→ PROBLEM DESCRIPTION:
Copy out all of the entries, keeping every word the same.
** PROVIDED INFORMATION follows **
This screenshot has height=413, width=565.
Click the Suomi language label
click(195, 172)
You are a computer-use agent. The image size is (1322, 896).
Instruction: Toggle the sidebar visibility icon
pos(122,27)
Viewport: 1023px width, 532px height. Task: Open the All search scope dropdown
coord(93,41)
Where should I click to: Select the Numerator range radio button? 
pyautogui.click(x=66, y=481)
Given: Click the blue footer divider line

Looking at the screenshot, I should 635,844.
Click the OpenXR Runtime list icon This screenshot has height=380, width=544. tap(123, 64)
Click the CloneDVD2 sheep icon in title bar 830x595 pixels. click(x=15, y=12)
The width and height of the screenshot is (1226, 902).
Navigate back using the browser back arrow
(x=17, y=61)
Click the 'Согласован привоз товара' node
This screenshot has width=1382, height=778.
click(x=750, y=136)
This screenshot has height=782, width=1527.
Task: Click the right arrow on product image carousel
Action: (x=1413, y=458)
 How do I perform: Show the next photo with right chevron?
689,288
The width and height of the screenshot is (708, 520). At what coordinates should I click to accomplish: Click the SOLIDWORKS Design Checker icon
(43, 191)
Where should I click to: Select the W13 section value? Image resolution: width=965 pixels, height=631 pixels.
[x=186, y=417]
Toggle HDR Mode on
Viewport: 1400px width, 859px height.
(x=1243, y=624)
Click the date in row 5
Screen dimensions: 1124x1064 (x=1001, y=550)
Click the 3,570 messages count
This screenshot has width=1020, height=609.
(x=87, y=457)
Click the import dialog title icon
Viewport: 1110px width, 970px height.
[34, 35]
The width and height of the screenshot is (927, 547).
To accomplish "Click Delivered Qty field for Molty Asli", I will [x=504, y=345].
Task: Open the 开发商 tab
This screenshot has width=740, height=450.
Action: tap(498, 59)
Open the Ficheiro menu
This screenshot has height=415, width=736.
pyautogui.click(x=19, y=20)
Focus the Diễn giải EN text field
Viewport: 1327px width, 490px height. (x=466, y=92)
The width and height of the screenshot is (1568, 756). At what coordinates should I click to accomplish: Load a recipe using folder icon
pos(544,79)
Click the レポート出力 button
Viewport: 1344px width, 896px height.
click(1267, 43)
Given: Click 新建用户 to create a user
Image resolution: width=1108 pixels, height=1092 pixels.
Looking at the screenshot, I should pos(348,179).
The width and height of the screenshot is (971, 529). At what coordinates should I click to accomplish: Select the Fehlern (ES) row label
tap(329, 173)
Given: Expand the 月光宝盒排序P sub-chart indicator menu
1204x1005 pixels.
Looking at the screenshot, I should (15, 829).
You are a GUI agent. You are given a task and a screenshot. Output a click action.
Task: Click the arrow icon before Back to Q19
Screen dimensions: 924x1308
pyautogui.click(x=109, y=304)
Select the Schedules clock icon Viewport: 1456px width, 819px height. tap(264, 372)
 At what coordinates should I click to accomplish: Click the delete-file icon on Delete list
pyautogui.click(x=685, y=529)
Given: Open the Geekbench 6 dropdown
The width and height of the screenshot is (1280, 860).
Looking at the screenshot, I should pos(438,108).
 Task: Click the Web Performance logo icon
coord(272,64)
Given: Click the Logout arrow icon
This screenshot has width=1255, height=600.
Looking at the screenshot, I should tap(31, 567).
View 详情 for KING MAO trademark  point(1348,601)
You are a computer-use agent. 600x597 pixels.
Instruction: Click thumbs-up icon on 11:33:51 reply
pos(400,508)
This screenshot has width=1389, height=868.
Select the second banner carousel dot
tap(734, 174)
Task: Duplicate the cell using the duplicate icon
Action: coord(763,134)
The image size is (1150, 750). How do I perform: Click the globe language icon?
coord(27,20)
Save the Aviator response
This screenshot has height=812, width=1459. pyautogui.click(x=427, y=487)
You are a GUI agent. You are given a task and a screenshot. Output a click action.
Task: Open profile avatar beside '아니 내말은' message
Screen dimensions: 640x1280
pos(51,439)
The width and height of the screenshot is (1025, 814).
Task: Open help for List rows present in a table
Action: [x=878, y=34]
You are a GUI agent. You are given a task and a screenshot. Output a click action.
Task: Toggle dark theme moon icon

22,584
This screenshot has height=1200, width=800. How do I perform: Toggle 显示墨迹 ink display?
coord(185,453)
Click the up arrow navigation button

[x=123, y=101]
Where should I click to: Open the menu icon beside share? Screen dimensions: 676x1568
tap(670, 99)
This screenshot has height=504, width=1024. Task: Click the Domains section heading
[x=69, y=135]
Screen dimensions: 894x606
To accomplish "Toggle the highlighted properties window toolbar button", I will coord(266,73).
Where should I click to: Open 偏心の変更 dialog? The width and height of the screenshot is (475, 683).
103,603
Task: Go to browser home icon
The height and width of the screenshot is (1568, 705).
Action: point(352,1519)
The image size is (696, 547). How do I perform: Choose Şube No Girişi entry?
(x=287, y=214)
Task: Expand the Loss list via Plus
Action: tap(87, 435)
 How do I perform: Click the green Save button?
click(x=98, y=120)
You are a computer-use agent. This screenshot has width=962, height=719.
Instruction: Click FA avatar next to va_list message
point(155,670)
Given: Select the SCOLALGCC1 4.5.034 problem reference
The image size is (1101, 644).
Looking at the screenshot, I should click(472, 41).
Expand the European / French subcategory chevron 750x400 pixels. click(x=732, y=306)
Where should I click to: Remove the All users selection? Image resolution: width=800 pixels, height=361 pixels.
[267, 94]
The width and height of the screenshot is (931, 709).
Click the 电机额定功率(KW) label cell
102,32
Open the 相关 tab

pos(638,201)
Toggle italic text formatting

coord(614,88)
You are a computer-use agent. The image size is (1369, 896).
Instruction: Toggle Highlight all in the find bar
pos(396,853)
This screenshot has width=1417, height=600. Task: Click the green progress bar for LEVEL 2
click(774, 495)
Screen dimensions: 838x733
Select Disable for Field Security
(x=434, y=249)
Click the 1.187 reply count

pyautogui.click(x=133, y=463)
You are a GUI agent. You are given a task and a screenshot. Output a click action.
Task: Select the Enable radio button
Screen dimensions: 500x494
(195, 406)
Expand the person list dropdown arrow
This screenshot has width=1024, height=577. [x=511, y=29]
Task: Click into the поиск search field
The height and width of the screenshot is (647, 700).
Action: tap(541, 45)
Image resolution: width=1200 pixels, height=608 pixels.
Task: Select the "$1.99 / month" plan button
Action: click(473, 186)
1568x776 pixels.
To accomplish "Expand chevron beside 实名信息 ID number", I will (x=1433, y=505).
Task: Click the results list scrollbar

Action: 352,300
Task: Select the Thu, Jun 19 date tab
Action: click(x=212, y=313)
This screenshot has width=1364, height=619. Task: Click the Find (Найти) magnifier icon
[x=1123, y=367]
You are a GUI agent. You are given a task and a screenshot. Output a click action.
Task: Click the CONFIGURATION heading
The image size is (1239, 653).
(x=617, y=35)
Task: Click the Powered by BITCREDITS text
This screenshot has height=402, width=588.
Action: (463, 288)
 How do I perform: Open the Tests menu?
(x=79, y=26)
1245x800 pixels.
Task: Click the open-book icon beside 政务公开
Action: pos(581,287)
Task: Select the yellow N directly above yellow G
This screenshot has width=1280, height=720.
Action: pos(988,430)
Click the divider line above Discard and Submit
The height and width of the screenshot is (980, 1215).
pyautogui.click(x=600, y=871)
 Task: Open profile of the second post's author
** End of PROVIDED INFORMATION **
→ TASK SOLUTION:
This screenshot has height=413, width=565.
Click the Suomi language label
click(195, 172)
You are a computer-use agent. The image size is (1322, 896).
Instruction: Toggle the sidebar visibility icon
pos(122,27)
Viewport: 1023px width, 532px height. Task: Open the All search scope dropdown
coord(93,41)
Where should I click to: Select the Numerator range radio button? 
pyautogui.click(x=66, y=481)
Given: Click the blue footer divider line

Looking at the screenshot, I should 635,844.
Click the OpenXR Runtime list icon This screenshot has height=380, width=544. tap(123, 64)
Click the CloneDVD2 sheep icon in title bar 830x595 pixels. click(x=15, y=12)
The width and height of the screenshot is (1226, 902).
Navigate back using the browser back arrow
(x=17, y=61)
Click the 'Согласован привоз товара' node
This screenshot has width=1382, height=778.
click(x=750, y=136)
This screenshot has height=782, width=1527.
Task: Click the right arrow on product image carousel
Action: (x=1413, y=458)
 How do I perform: Show the next photo with right chevron?
689,288
The width and height of the screenshot is (708, 520). At what coordinates should I click to accomplish: Click the SOLIDWORKS Design Checker icon
(43, 191)
Where should I click to: Select the W13 section value? Image resolution: width=965 pixels, height=631 pixels.
[x=186, y=417]
Toggle HDR Mode on
Viewport: 1400px width, 859px height.
(x=1243, y=624)
Click the date in row 5
Screen dimensions: 1124x1064 (x=1001, y=550)
Click the 3,570 messages count
This screenshot has width=1020, height=609.
(x=87, y=457)
Click the import dialog title icon
Viewport: 1110px width, 970px height.
[34, 35]
The width and height of the screenshot is (927, 547).
To accomplish "Click Delivered Qty field for Molty Asli", I will [x=504, y=345].
Task: Open the 开发商 tab
This screenshot has width=740, height=450.
Action: tap(498, 59)
Open the Ficheiro menu
This screenshot has height=415, width=736.
pyautogui.click(x=19, y=20)
Focus the Diễn giải EN text field
Viewport: 1327px width, 490px height. (x=466, y=92)
The width and height of the screenshot is (1568, 756). At what coordinates should I click to accomplish: Load a recipe using folder icon
pos(544,79)
Click the レポート出力 button
Viewport: 1344px width, 896px height.
click(1267, 43)
Given: Click 新建用户 to create a user
Image resolution: width=1108 pixels, height=1092 pixels.
Looking at the screenshot, I should pos(348,179).
The width and height of the screenshot is (971, 529). At what coordinates should I click to accomplish: Select the Fehlern (ES) row label
tap(329, 173)
Given: Expand the 月光宝盒排序P sub-chart indicator menu
1204x1005 pixels.
Looking at the screenshot, I should (15, 829).
You are a GUI agent. You are given a task and a screenshot. Output a click action.
Task: Click the arrow icon before Back to Q19
Screen dimensions: 924x1308
pyautogui.click(x=109, y=304)
Select the Schedules clock icon Viewport: 1456px width, 819px height. tap(264, 372)
 At what coordinates should I click to accomplish: Click the delete-file icon on Delete list
pyautogui.click(x=685, y=529)
Given: Open the Geekbench 6 dropdown
The width and height of the screenshot is (1280, 860).
Looking at the screenshot, I should pos(438,108).
 Task: Click the Web Performance logo icon
coord(272,64)
Given: Click the Logout arrow icon
This screenshot has width=1255, height=600.
Looking at the screenshot, I should tap(31, 567).
View 详情 for KING MAO trademark  point(1348,601)
You are a computer-use agent. 600x597 pixels.
Instruction: Click thumbs-up icon on 11:33:51 reply
pos(400,508)
This screenshot has width=1389, height=868.
Select the second banner carousel dot
tap(734, 174)
Task: Duplicate the cell using the duplicate icon
Action: coord(763,134)
The image size is (1150, 750). How do I perform: Click the globe language icon?
coord(27,20)
Save the Aviator response
This screenshot has height=812, width=1459. pyautogui.click(x=427, y=487)
You are a GUI agent. You are given a task and a screenshot. Output a click action.
Task: Open profile avatar beside '아니 내말은' message
Screen dimensions: 640x1280
pos(51,439)
The width and height of the screenshot is (1025, 814).
Task: Open help for List rows present in a table
Action: [x=878, y=34]
You are a GUI agent. You are given a task and a screenshot. Output a click action.
Task: Toggle dark theme moon icon

22,584
This screenshot has height=1200, width=800. How do I perform: Toggle 显示墨迹 ink display?
coord(185,453)
Click the up arrow navigation button

[x=123, y=101]
Where should I click to: Open the menu icon beside share? Screen dimensions: 676x1568
tap(670, 99)
This screenshot has height=504, width=1024. Task: Click the Domains section heading
[x=69, y=135]
Screen dimensions: 894x606
To accomplish "Toggle the highlighted properties window toolbar button", I will coord(266,73).
Where should I click to: Open 偏心の変更 dialog? The width and height of the screenshot is (475, 683).
103,603
Task: Go to browser home icon
The height and width of the screenshot is (1568, 705).
Action: point(352,1519)
The image size is (696, 547). How do I perform: Choose Şube No Girişi entry?
(x=287, y=214)
Task: Expand the Loss list via Plus
Action: tap(87, 435)
 How do I perform: Click the green Save button?
click(x=98, y=120)
You are a computer-use agent. This screenshot has width=962, height=719.
Instruction: Click FA avatar next to va_list message
point(155,670)
Given: Select the SCOLALGCC1 4.5.034 problem reference
The image size is (1101, 644).
Looking at the screenshot, I should click(472, 41).
Expand the European / French subcategory chevron 750x400 pixels. click(x=732, y=306)
Where should I click to: Remove the All users selection? Image resolution: width=800 pixels, height=361 pixels.
[267, 94]
The width and height of the screenshot is (931, 709).
Click the 电机额定功率(KW) label cell
102,32
Open the 相关 tab

pos(638,201)
Toggle italic text formatting

coord(614,88)
You are a computer-use agent. The image size is (1369, 896).
Instruction: Toggle Highlight all in the find bar
pos(396,853)
This screenshot has width=1417, height=600. Task: Click the green progress bar for LEVEL 2
click(774, 495)
Screen dimensions: 838x733
Select Disable for Field Security
(x=434, y=249)
Click the 1.187 reply count

pyautogui.click(x=133, y=463)
You are a GUI agent. You are given a task and a screenshot. Output a click action.
Task: Select the Enable radio button
Screen dimensions: 500x494
(195, 406)
Expand the person list dropdown arrow
This screenshot has width=1024, height=577. [x=511, y=29]
Task: Click into the поиск search field
The height and width of the screenshot is (647, 700).
Action: tap(541, 45)
Image resolution: width=1200 pixels, height=608 pixels.
Task: Select the "$1.99 / month" plan button
Action: click(473, 186)
1568x776 pixels.
To accomplish "Expand chevron beside 实名信息 ID number", I will (x=1433, y=505).
Task: Click the results list scrollbar

Action: 352,300
Task: Select the Thu, Jun 19 date tab
Action: click(x=212, y=313)
This screenshot has width=1364, height=619. Task: Click the Find (Найти) magnifier icon
[x=1123, y=367]
You are a GUI agent. You are given a task and a screenshot. Output a click action.
Task: Click the CONFIGURATION heading
The image size is (1239, 653).
(x=617, y=35)
Task: Click the Powered by BITCREDITS text
This screenshot has height=402, width=588.
Action: (463, 288)
 How do I perform: Open the Tests menu?
(x=79, y=26)
1245x800 pixels.
Task: Click the open-book icon beside 政务公开
Action: pos(581,287)
Task: Select the yellow N directly above yellow G
This screenshot has width=1280, height=720.
Action: pos(988,430)
Click the divider line above Discard and Submit
The height and width of the screenshot is (980, 1215).
pyautogui.click(x=600, y=871)
 Task: Open profile of the second post's author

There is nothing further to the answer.